- Set problem -
Return each line of the items below that contains the string "perform". Case matters.

****

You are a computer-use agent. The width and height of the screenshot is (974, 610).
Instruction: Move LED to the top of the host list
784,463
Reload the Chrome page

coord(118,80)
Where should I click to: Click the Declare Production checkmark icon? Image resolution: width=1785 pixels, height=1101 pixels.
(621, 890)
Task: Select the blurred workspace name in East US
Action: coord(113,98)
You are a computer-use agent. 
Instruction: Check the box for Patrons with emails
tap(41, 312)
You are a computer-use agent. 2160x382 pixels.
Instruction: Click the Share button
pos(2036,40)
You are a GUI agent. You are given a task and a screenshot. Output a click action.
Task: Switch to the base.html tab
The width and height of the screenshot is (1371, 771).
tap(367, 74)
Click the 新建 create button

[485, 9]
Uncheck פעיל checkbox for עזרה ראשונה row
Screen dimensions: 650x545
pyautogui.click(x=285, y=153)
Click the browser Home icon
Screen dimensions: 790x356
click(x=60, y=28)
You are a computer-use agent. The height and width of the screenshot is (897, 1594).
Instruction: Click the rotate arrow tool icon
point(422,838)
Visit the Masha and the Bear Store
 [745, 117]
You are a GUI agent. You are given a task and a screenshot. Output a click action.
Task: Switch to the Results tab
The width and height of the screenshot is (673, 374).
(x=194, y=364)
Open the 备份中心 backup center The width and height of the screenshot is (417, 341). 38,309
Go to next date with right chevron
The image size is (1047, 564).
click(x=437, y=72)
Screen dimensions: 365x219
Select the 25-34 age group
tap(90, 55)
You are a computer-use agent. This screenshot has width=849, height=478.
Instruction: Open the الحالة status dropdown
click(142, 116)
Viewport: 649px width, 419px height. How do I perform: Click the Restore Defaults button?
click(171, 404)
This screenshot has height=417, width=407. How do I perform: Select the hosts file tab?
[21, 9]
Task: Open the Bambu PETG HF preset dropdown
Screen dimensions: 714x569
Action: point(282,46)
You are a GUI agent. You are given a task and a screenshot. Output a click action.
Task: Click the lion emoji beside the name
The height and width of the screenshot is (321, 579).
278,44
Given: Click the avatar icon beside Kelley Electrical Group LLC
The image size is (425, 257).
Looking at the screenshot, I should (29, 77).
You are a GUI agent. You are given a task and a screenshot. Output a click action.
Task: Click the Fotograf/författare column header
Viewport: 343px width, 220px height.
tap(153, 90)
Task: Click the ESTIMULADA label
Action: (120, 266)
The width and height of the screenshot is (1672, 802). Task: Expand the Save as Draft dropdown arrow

****

- Solution to this problem -
Viewport: 649px width, 419px height. How do I perform: Click the Restore Defaults button?
This screenshot has height=417, width=407. How do I perform: Select the hosts file tab?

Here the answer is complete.